One of the major accomplishments of the Act was formalizing the U.S. refugee admissions processes, a significant change from the ad hoc programs that previously characterized refugee arrivals to the United States. It also aligned the U.S. definition of “refugee” with the internationally recognized definition; mandated the establishment of annual refugee admissions ceilings (also known as the Presidential Determination); and required annual consultations between Congress and the administration.
In 2020 America, refugee resettlement and asylum have become highly politicized and it can be hard to remember a time not long ago when bipartisan support for both programs ran deep. That was the case, though, with the 1980 Refugee Act, which passed by unanimous vote in the Senate and with significant bipartisan support in the House. It marked the start of administrations of both parties incorporating robust refugee resettlement into their responses to global humanitarian crises. For example, in 1981, under President Reagan, the United States admitted 159,252 refugees, and in 1992, President George H. W. Bush’s administration admitted 131,000 refugees.

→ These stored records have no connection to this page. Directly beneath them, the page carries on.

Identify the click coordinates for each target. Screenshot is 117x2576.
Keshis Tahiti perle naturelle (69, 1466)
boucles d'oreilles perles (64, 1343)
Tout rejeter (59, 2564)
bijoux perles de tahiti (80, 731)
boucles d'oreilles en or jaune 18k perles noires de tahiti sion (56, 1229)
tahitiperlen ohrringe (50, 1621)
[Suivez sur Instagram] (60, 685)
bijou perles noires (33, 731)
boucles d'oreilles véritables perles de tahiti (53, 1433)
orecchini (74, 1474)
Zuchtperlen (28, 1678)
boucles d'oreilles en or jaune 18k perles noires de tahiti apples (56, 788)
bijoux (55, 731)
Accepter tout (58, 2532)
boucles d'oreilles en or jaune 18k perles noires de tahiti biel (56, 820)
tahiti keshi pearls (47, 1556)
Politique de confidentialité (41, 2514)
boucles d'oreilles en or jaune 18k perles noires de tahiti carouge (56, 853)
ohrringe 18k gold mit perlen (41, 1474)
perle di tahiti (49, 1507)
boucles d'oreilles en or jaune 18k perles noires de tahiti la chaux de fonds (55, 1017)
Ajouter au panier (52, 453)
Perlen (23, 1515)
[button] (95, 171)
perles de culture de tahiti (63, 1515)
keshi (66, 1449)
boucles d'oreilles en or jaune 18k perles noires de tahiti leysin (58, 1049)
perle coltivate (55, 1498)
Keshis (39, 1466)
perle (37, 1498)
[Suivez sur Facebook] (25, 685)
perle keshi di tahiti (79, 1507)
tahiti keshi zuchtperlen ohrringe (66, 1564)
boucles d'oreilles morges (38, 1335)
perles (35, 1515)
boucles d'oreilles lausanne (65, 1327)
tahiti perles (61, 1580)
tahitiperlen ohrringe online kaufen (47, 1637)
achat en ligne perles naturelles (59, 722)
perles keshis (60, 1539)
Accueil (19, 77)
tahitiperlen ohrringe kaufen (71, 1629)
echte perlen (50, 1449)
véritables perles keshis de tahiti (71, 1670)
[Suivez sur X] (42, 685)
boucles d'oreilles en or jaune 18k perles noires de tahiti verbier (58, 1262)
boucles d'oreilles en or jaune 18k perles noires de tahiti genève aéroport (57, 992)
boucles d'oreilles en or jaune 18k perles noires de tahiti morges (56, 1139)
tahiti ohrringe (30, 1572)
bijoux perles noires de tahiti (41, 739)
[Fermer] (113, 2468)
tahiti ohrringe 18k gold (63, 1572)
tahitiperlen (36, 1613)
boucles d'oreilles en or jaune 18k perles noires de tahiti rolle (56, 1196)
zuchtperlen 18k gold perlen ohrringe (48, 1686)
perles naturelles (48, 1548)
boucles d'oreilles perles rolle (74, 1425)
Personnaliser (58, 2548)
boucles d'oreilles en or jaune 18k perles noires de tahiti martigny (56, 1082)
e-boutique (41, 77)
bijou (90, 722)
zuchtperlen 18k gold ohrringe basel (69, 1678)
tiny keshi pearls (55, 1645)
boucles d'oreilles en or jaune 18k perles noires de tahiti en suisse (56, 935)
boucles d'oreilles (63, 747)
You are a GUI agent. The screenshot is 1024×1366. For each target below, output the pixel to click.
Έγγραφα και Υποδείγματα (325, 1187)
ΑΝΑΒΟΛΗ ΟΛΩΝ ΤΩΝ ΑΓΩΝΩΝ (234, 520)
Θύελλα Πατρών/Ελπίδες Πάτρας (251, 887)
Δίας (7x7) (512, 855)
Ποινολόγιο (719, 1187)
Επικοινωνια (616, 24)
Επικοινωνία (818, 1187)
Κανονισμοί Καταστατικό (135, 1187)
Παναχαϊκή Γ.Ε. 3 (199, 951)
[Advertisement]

The current Presidential Determination set by President Trump is 18,000, an admissions ceiling that is not only historically low, but one that we may not even meet if the rate of admissions does not pick up dramatically. It is also almost impossible to turn on the news without hearing about a new effort to diminish asylum seekers’ legal right to ask for protection in the United States.
Even with the tremendous congressional support for the 1980 Refugee Act, its passage was not guaranteed. When President Carter said that he intended to double the monthly arrivals of refugees from Vietnam, Cambodia, and Laos, 62% of those polled disapproved. Yet, political bravery won out, and because of that courage, the 1980 Refugee Act helped to set the United States on the path to becoming the global refugee protection leader for decades.
The Act is a reminder of what positive changes legislation can make when there is a shared commitment to upholding our nation’s foundational value of being a place of refuge, and what we as a country can return to when people of all faiths and political persuasions come together to “welcome the stranger.”